> _Exercise prompt_
Retype exactly the lines that run from the start of the data to the line holding "Open the conversations chat bubble icon", including both, and only those.

+-------+

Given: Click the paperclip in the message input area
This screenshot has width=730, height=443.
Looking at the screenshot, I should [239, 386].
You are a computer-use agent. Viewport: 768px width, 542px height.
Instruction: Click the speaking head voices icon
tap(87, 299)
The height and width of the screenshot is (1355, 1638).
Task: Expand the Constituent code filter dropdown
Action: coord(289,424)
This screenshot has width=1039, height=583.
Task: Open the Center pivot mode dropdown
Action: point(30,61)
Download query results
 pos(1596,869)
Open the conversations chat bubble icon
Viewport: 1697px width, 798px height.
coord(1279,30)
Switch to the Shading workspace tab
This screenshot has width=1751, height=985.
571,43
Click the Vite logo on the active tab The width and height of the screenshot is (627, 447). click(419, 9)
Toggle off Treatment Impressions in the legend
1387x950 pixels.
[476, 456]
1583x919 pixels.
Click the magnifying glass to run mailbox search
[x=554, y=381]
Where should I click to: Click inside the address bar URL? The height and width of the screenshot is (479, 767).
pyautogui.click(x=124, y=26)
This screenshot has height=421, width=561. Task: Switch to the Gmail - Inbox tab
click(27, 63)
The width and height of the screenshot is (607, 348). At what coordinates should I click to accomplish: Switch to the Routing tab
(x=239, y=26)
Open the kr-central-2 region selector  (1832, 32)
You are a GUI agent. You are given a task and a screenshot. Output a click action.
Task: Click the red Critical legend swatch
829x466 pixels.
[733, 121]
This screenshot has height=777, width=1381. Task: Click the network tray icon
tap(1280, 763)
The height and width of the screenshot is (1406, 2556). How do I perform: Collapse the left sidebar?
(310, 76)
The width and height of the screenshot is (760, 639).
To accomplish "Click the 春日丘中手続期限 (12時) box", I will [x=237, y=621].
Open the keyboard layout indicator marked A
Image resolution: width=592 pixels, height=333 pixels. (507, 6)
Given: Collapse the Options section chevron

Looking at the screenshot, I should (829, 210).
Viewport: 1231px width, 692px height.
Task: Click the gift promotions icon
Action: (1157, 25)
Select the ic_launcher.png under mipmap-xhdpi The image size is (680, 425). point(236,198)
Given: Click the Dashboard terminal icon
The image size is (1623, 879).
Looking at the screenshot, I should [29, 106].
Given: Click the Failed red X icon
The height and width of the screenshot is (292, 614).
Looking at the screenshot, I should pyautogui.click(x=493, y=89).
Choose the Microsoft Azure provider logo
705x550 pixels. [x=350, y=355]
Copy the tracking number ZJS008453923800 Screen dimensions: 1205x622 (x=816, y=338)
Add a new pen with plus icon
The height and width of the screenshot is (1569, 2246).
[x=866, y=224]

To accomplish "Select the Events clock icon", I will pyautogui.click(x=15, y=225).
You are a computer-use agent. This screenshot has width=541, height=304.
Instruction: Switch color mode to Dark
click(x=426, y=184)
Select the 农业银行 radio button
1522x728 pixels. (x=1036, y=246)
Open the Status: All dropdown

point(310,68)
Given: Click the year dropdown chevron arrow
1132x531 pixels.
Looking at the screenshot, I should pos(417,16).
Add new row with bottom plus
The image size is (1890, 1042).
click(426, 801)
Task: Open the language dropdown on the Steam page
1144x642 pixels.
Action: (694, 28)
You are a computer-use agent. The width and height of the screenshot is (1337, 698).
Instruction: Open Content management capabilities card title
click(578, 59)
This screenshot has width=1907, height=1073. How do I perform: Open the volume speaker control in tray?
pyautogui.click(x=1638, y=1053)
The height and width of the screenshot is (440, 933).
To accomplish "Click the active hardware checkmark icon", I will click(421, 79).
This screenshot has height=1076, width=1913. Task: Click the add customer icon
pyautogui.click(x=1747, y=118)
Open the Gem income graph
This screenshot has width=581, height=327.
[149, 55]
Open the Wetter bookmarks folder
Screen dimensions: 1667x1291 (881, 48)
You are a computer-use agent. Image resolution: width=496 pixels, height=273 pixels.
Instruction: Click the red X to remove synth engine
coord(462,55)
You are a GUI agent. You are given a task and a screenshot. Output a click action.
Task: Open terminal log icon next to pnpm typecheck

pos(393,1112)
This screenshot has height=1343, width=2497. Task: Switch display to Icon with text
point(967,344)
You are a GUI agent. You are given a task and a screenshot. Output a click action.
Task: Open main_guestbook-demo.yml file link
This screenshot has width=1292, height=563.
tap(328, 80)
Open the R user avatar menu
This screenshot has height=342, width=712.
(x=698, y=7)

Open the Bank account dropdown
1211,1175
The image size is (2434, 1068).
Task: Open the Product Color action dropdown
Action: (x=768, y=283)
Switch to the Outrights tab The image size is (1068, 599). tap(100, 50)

+-------+

> _Task solution_
Given: Click the paperclip in the message input area
This screenshot has width=730, height=443.
Looking at the screenshot, I should [239, 386].
You are a computer-use agent. Viewport: 768px width, 542px height.
Instruction: Click the speaking head voices icon
tap(87, 299)
The height and width of the screenshot is (1355, 1638).
Task: Expand the Constituent code filter dropdown
Action: coord(289,424)
This screenshot has width=1039, height=583.
Task: Open the Center pivot mode dropdown
Action: point(30,61)
Download query results
 pos(1596,869)
Open the conversations chat bubble icon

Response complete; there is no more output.